§ **EXERCISE BRIEF**
Extract each line from the entries below that has the string "computer" in it.

(Collected data)
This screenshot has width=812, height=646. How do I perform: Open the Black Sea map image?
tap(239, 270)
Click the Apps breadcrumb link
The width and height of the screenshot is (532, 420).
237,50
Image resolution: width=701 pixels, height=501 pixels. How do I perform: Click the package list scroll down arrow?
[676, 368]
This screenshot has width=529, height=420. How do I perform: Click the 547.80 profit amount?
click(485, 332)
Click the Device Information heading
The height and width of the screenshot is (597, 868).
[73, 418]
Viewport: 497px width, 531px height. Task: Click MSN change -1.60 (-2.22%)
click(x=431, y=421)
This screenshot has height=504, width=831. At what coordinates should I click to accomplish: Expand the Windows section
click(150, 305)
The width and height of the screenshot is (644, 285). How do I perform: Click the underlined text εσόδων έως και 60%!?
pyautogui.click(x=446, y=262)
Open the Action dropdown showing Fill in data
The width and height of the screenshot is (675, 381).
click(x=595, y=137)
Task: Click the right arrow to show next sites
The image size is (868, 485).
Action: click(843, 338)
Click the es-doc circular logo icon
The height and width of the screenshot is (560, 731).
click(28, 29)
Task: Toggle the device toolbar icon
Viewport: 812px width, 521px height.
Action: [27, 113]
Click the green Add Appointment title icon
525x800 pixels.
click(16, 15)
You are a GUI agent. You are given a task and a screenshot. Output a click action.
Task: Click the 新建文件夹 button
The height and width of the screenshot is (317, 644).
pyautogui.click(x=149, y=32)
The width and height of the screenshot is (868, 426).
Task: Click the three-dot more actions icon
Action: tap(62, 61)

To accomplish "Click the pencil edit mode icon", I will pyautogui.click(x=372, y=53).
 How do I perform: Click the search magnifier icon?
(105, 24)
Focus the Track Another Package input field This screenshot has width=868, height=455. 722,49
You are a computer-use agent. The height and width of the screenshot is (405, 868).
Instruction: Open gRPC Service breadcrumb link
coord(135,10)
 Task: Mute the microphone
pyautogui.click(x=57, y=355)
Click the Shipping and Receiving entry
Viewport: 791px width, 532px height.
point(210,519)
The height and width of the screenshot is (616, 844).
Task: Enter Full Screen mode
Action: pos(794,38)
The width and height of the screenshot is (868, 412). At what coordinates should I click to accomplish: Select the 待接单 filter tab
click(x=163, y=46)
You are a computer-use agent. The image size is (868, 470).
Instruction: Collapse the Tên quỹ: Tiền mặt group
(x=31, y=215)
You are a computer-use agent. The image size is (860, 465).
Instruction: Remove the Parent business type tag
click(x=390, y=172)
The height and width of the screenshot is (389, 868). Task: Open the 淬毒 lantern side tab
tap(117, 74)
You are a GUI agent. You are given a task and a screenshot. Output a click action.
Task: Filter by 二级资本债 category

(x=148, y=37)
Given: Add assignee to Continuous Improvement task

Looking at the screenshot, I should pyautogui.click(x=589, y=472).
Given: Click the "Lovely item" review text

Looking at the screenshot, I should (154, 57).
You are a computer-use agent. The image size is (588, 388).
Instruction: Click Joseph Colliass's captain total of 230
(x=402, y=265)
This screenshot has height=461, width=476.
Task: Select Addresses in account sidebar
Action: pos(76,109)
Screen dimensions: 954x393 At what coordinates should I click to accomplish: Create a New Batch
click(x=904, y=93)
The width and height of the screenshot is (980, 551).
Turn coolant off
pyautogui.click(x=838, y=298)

§ **EXERCISE RESULT**
You are a computer-use agent. The height and width of the screenshot is (405, 868).
You are a computer-use agent. The image size is (868, 470).
You are a computer-use agent. The image size is (860, 465).
You are a computer-use agent. The image size is (588, 388).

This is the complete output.